**WHAT IS BEING ASKED:** Every record is to be returned as written, with no omissions.

**SUPPLIED DATA:**
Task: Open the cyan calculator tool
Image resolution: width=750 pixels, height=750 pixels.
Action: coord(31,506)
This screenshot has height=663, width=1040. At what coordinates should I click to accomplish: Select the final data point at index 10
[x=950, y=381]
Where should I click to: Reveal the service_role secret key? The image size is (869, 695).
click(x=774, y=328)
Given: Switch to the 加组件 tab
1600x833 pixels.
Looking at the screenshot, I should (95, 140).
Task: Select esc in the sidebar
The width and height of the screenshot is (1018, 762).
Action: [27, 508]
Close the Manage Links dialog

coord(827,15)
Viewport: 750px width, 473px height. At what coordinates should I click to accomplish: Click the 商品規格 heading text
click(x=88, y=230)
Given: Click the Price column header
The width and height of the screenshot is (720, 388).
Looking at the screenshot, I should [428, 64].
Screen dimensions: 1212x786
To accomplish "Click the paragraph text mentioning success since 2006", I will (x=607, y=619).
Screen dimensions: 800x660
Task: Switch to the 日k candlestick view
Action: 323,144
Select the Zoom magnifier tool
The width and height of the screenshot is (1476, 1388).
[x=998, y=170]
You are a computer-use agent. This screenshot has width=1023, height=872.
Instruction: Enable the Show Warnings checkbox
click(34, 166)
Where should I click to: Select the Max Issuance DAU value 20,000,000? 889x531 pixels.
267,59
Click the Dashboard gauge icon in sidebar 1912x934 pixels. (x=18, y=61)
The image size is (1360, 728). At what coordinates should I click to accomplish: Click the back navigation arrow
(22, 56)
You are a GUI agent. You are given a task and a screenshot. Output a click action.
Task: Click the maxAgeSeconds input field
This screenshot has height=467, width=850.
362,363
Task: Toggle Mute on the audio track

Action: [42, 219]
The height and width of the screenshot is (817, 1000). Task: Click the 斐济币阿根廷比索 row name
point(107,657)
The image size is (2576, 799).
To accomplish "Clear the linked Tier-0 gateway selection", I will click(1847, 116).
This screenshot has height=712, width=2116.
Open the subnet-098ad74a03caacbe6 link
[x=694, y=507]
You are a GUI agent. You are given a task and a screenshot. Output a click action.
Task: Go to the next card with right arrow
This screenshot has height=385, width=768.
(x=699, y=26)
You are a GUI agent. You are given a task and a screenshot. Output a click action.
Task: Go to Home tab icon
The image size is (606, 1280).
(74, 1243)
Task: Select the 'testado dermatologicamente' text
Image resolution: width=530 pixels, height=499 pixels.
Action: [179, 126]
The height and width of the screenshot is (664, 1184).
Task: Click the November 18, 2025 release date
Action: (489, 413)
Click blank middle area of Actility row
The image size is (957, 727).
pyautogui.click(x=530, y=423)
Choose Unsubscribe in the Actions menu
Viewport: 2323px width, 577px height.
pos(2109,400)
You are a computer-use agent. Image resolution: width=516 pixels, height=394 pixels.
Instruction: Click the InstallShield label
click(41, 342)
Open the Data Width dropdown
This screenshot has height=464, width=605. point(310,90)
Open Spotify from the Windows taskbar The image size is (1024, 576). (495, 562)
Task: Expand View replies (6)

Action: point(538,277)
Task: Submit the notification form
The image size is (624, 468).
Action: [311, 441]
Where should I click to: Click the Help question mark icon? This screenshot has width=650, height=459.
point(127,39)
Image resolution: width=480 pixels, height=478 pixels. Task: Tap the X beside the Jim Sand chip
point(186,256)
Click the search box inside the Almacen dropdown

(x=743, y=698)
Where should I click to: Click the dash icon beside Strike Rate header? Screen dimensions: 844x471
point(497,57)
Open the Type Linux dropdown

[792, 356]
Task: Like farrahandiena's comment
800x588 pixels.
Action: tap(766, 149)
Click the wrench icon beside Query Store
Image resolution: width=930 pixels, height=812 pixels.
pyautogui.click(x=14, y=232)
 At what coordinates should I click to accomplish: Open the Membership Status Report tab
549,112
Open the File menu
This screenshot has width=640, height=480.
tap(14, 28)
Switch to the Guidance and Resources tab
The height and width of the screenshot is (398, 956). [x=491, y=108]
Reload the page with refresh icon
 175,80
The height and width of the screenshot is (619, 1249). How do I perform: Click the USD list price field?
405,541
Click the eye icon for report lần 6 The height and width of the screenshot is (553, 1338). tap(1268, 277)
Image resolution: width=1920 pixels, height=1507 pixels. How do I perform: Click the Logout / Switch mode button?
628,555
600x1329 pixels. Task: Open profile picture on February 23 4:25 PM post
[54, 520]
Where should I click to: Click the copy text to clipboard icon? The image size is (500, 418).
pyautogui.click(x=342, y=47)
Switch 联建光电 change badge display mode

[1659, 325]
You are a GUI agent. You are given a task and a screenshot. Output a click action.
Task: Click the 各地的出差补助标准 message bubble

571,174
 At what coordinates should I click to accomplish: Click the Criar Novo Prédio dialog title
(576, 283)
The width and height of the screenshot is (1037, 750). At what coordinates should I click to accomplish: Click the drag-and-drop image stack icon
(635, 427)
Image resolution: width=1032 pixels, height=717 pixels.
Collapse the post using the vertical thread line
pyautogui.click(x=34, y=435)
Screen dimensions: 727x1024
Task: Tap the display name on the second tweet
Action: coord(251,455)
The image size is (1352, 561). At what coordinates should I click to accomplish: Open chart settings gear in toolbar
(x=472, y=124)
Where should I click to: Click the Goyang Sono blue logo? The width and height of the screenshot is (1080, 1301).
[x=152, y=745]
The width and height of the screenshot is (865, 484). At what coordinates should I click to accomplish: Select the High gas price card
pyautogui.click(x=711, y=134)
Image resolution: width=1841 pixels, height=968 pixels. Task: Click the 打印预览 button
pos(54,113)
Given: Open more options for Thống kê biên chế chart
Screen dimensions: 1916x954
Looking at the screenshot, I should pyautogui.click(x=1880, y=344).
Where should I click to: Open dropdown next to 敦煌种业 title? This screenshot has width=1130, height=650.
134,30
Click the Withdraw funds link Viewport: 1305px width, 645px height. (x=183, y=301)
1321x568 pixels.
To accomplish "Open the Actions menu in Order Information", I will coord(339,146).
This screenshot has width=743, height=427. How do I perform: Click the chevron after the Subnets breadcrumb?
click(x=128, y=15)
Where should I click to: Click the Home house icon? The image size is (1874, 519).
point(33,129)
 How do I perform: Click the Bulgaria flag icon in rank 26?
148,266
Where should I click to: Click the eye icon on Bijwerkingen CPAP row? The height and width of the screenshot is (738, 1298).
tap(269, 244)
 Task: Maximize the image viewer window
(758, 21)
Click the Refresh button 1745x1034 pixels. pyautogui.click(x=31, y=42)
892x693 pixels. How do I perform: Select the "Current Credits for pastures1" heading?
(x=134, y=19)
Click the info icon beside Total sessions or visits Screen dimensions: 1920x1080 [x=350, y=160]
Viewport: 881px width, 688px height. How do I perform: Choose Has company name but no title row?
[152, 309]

**OUTPUT FOR THIS TASK:**
Task: Open the cyan calculator tool
Image resolution: width=750 pixels, height=750 pixels.
Action: coord(31,506)
This screenshot has height=663, width=1040. At what coordinates should I click to accomplish: Select the final data point at index 10
[x=950, y=381]
Where should I click to: Reveal the service_role secret key? The image size is (869, 695).
click(x=774, y=328)
Given: Switch to the 加组件 tab
1600x833 pixels.
Looking at the screenshot, I should (95, 140).
Task: Select esc in the sidebar
The width and height of the screenshot is (1018, 762).
Action: [27, 508]
Close the Manage Links dialog

coord(827,15)
Viewport: 750px width, 473px height. At what coordinates should I click to accomplish: Click the 商品規格 heading text
click(x=88, y=230)
Given: Click the Price column header
The width and height of the screenshot is (720, 388).
Looking at the screenshot, I should [428, 64].
Screen dimensions: 1212x786
To accomplish "Click the paragraph text mentioning success since 2006", I will (x=607, y=619).
Screen dimensions: 800x660
Task: Switch to the 日k candlestick view
Action: 323,144
Select the Zoom magnifier tool
The width and height of the screenshot is (1476, 1388).
[x=998, y=170]
You are a computer-use agent. This screenshot has width=1023, height=872.
Instruction: Enable the Show Warnings checkbox
click(34, 166)
Where should I click to: Select the Max Issuance DAU value 20,000,000? 889x531 pixels.
267,59
Click the Dashboard gauge icon in sidebar 1912x934 pixels. (x=18, y=61)
The image size is (1360, 728). At what coordinates should I click to accomplish: Click the back navigation arrow
(22, 56)
You are a GUI agent. You are given a task and a screenshot. Output a click action.
Task: Click the maxAgeSeconds input field
This screenshot has height=467, width=850.
362,363
Task: Toggle Mute on the audio track

Action: [42, 219]
The height and width of the screenshot is (817, 1000). Task: Click the 斐济币阿根廷比索 row name
point(107,657)
The image size is (2576, 799).
To accomplish "Clear the linked Tier-0 gateway selection", I will click(1847, 116).
This screenshot has height=712, width=2116.
Open the subnet-098ad74a03caacbe6 link
[x=694, y=507]
You are a GUI agent. You are given a task and a screenshot. Output a click action.
Task: Go to the next card with right arrow
This screenshot has height=385, width=768.
(x=699, y=26)
You are a GUI agent. You are given a task and a screenshot. Output a click action.
Task: Go to Home tab icon
The image size is (606, 1280).
(74, 1243)
Task: Select the 'testado dermatologicamente' text
Image resolution: width=530 pixels, height=499 pixels.
Action: [179, 126]
The height and width of the screenshot is (664, 1184).
Task: Click the November 18, 2025 release date
Action: (489, 413)
Click blank middle area of Actility row
The image size is (957, 727).
pyautogui.click(x=530, y=423)
Choose Unsubscribe in the Actions menu
Viewport: 2323px width, 577px height.
pos(2109,400)
You are a computer-use agent. Image resolution: width=516 pixels, height=394 pixels.
Instruction: Click the InstallShield label
click(41, 342)
Open the Data Width dropdown
This screenshot has height=464, width=605. point(310,90)
Open Spotify from the Windows taskbar The image size is (1024, 576). (495, 562)
Task: Expand View replies (6)

Action: point(538,277)
Task: Submit the notification form
The image size is (624, 468).
Action: [311, 441]
Where should I click to: Click the Help question mark icon? This screenshot has width=650, height=459.
point(127,39)
Image resolution: width=480 pixels, height=478 pixels. Task: Tap the X beside the Jim Sand chip
point(186,256)
Click the search box inside the Almacen dropdown

(x=743, y=698)
Where should I click to: Click the dash icon beside Strike Rate header? Screen dimensions: 844x471
point(497,57)
Open the Type Linux dropdown

[792, 356]
Task: Like farrahandiena's comment
800x588 pixels.
Action: tap(766, 149)
Click the wrench icon beside Query Store
Image resolution: width=930 pixels, height=812 pixels.
pyautogui.click(x=14, y=232)
 At what coordinates should I click to accomplish: Open the Membership Status Report tab
549,112
Open the File menu
This screenshot has width=640, height=480.
tap(14, 28)
Switch to the Guidance and Resources tab
The height and width of the screenshot is (398, 956). [x=491, y=108]
Reload the page with refresh icon
 175,80
The height and width of the screenshot is (619, 1249). How do I perform: Click the USD list price field?
405,541
Click the eye icon for report lần 6 The height and width of the screenshot is (553, 1338). tap(1268, 277)
Image resolution: width=1920 pixels, height=1507 pixels. How do I perform: Click the Logout / Switch mode button?
628,555
600x1329 pixels. Task: Open profile picture on February 23 4:25 PM post
[54, 520]
Where should I click to: Click the copy text to clipboard icon? The image size is (500, 418).
pyautogui.click(x=342, y=47)
Switch 联建光电 change badge display mode

[1659, 325]
You are a GUI agent. You are given a task and a screenshot. Output a click action.
Task: Click the 各地的出差补助标准 message bubble

571,174
 At what coordinates should I click to accomplish: Click the Criar Novo Prédio dialog title
(576, 283)
The width and height of the screenshot is (1037, 750). At what coordinates should I click to accomplish: Click the drag-and-drop image stack icon
(635, 427)
Image resolution: width=1032 pixels, height=717 pixels.
Collapse the post using the vertical thread line
pyautogui.click(x=34, y=435)
Screen dimensions: 727x1024
Task: Tap the display name on the second tweet
Action: coord(251,455)
The image size is (1352, 561). At what coordinates should I click to accomplish: Open chart settings gear in toolbar
(x=472, y=124)
Where should I click to: Click the Goyang Sono blue logo? The width and height of the screenshot is (1080, 1301).
[x=152, y=745]
The width and height of the screenshot is (865, 484). At what coordinates should I click to accomplish: Select the High gas price card
pyautogui.click(x=711, y=134)
Image resolution: width=1841 pixels, height=968 pixels. Task: Click the 打印预览 button
pos(54,113)
Given: Open more options for Thống kê biên chế chart
Screen dimensions: 1916x954
Looking at the screenshot, I should pyautogui.click(x=1880, y=344).
Where should I click to: Open dropdown next to 敦煌种业 title? This screenshot has width=1130, height=650.
134,30
Click the Withdraw funds link Viewport: 1305px width, 645px height. (x=183, y=301)
1321x568 pixels.
To accomplish "Open the Actions menu in Order Information", I will coord(339,146).
This screenshot has width=743, height=427. How do I perform: Click the chevron after the Subnets breadcrumb?
click(x=128, y=15)
Where should I click to: Click the Home house icon? The image size is (1874, 519).
point(33,129)
 How do I perform: Click the Bulgaria flag icon in rank 26?
148,266
Where should I click to: Click the eye icon on Bijwerkingen CPAP row? The height and width of the screenshot is (738, 1298).
tap(269, 244)
 Task: Maximize the image viewer window
(758, 21)
Click the Refresh button 1745x1034 pixels. pyautogui.click(x=31, y=42)
892x693 pixels. How do I perform: Select the "Current Credits for pastures1" heading?
(x=134, y=19)
Click the info icon beside Total sessions or visits Screen dimensions: 1920x1080 [x=350, y=160]
Viewport: 881px width, 688px height. How do I perform: Choose Has company name but no title row?
[152, 309]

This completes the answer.